• _WHAT IS BEING ASKED_
Please render every line of the records below as a numbered list, skipping blank lines, and leave the pictures out.

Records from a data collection
•••

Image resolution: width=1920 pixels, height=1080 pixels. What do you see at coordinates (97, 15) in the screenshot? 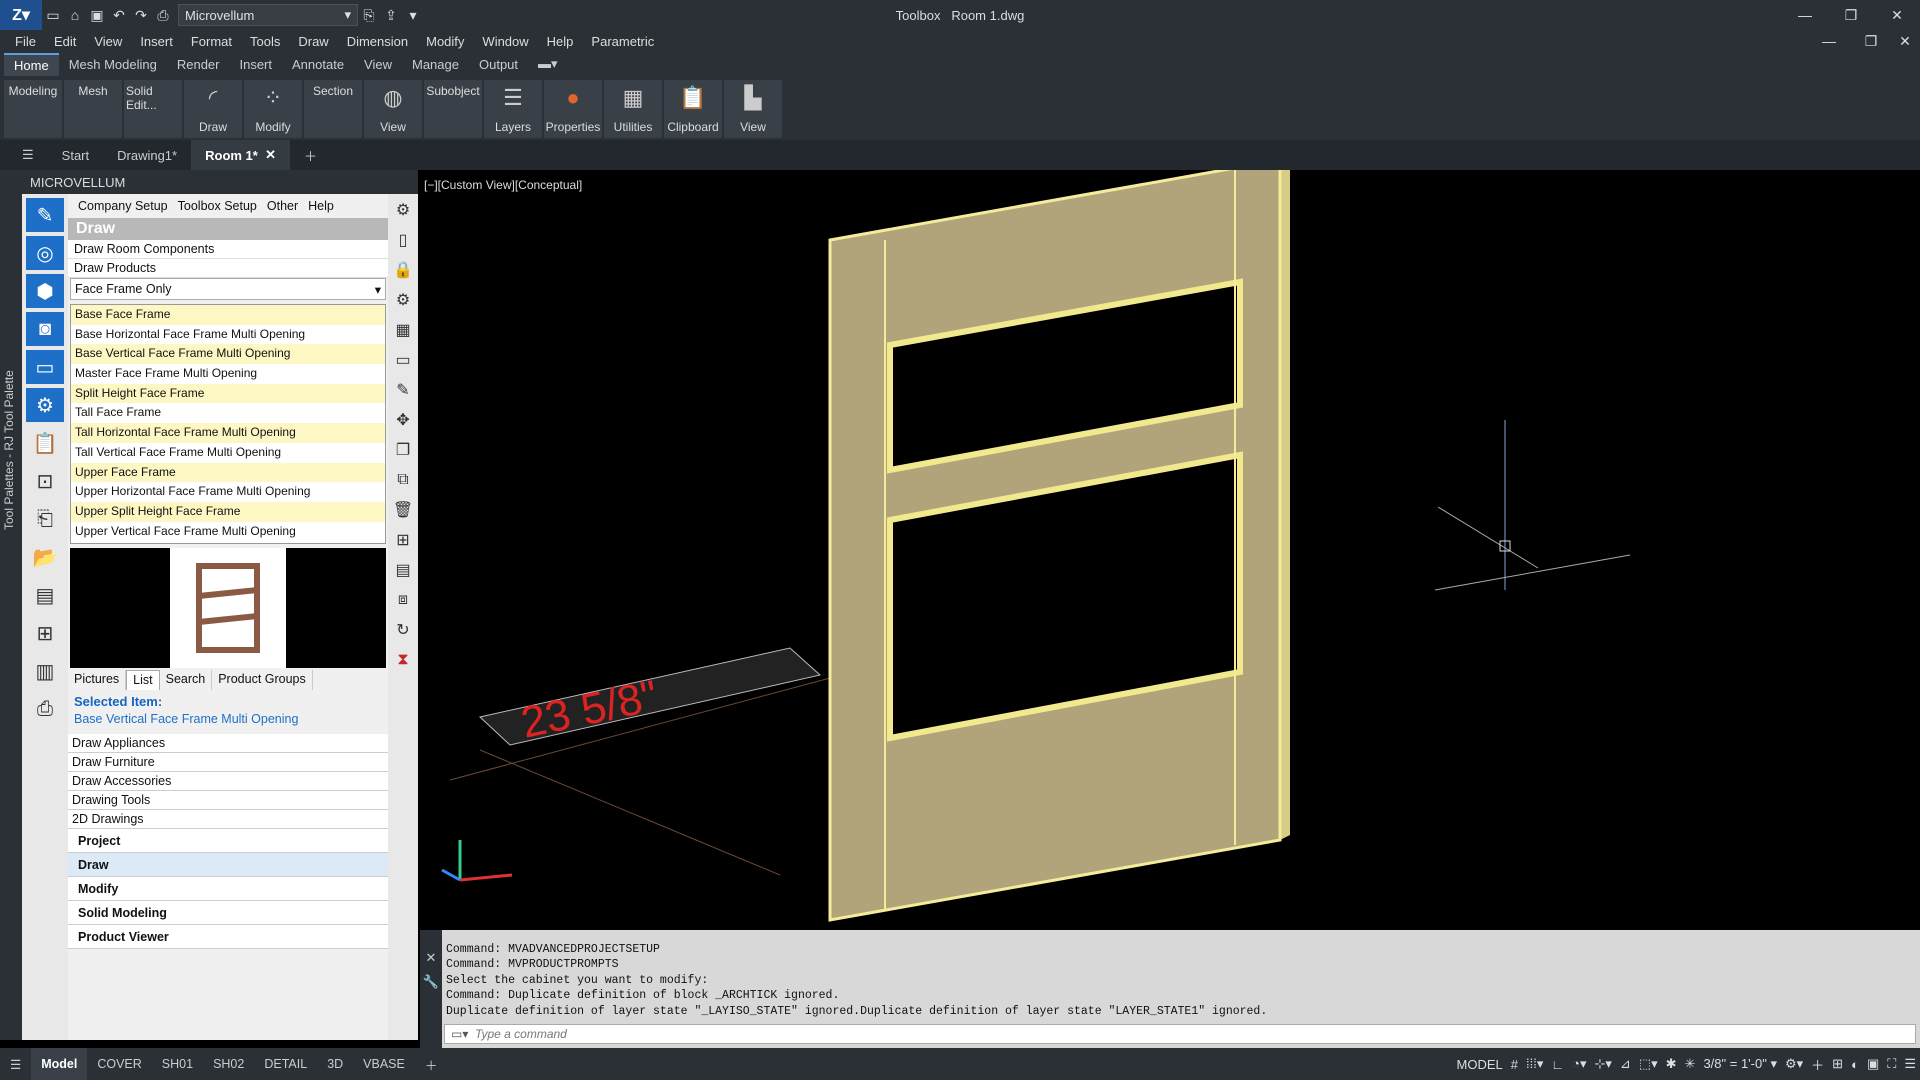
I see `save-icon: ▣` at bounding box center [97, 15].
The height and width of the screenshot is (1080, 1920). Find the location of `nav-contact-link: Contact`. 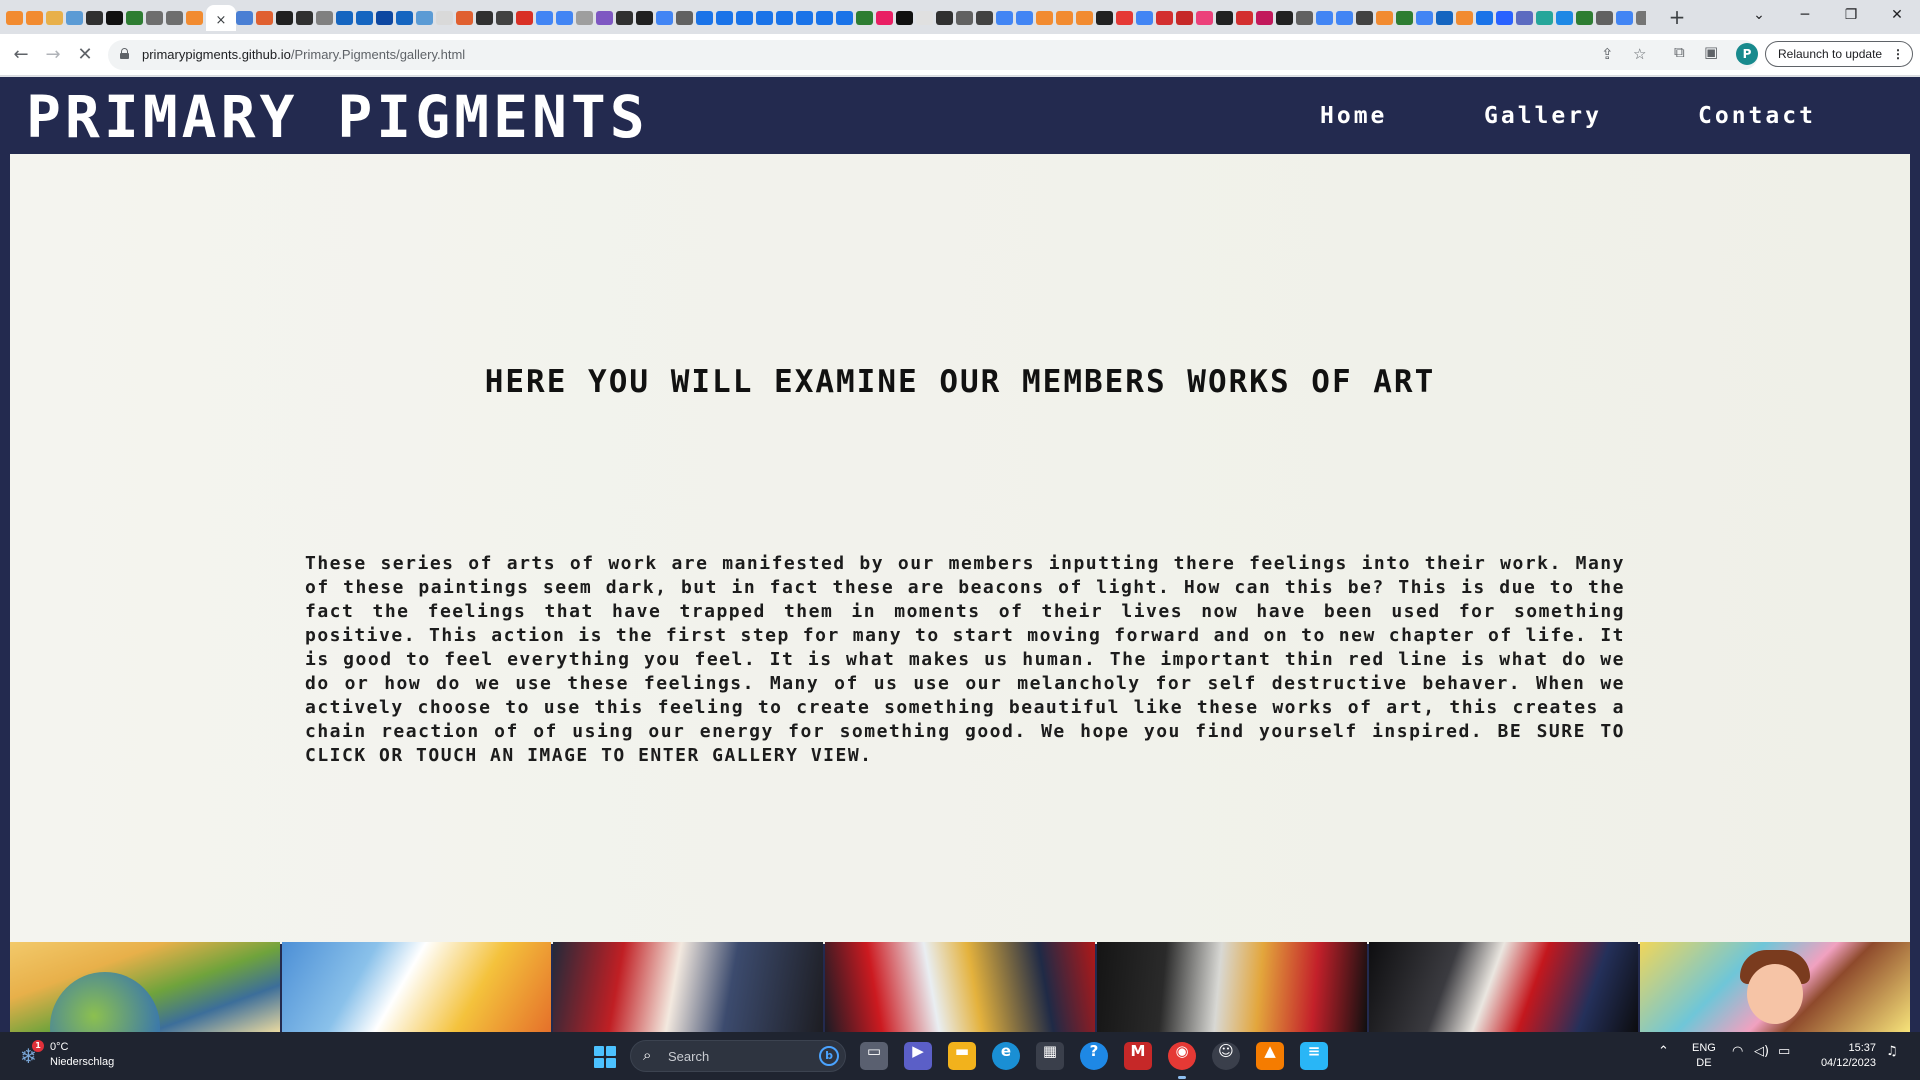

nav-contact-link: Contact is located at coordinates (1757, 116).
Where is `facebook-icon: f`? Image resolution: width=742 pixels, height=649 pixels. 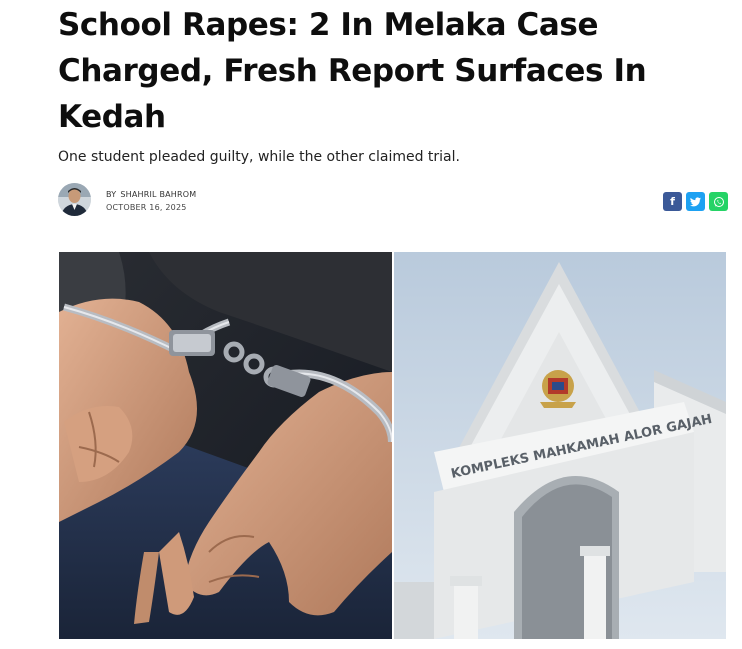
facebook-icon: f is located at coordinates (672, 202).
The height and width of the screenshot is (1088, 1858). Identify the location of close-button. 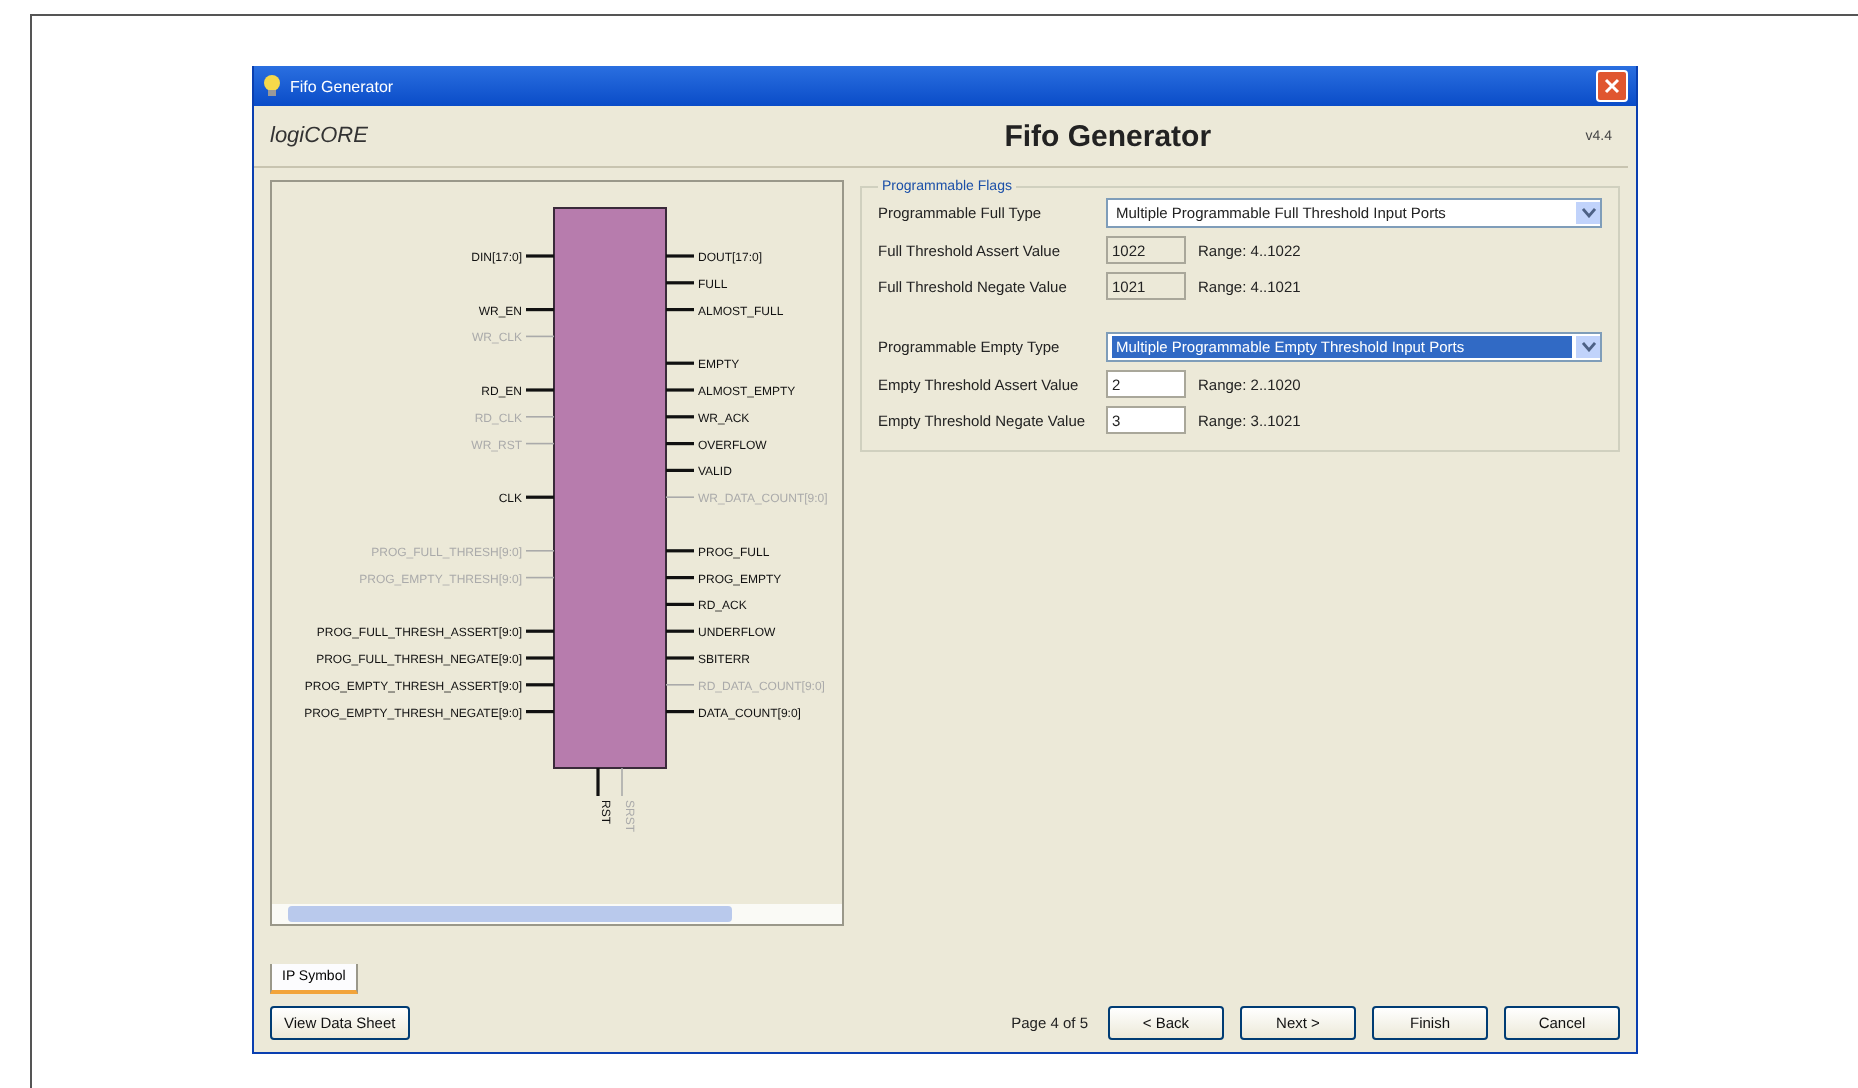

•••

• _PROBLEM SOLUTION_
1. Image resolution: width=1920 pixels, height=1080 pixels. What do you see at coordinates (97, 15) in the screenshot? 
2. I see `save-icon: ▣` at bounding box center [97, 15].
3. The height and width of the screenshot is (1080, 1920). Find the location of `nav-contact-link: Contact`. 
4. nav-contact-link: Contact is located at coordinates (1757, 116).
5. Where is `facebook-icon: f`? Image resolution: width=742 pixels, height=649 pixels. 
6. facebook-icon: f is located at coordinates (672, 202).
7. The height and width of the screenshot is (1088, 1858). Identify the location of close-button. 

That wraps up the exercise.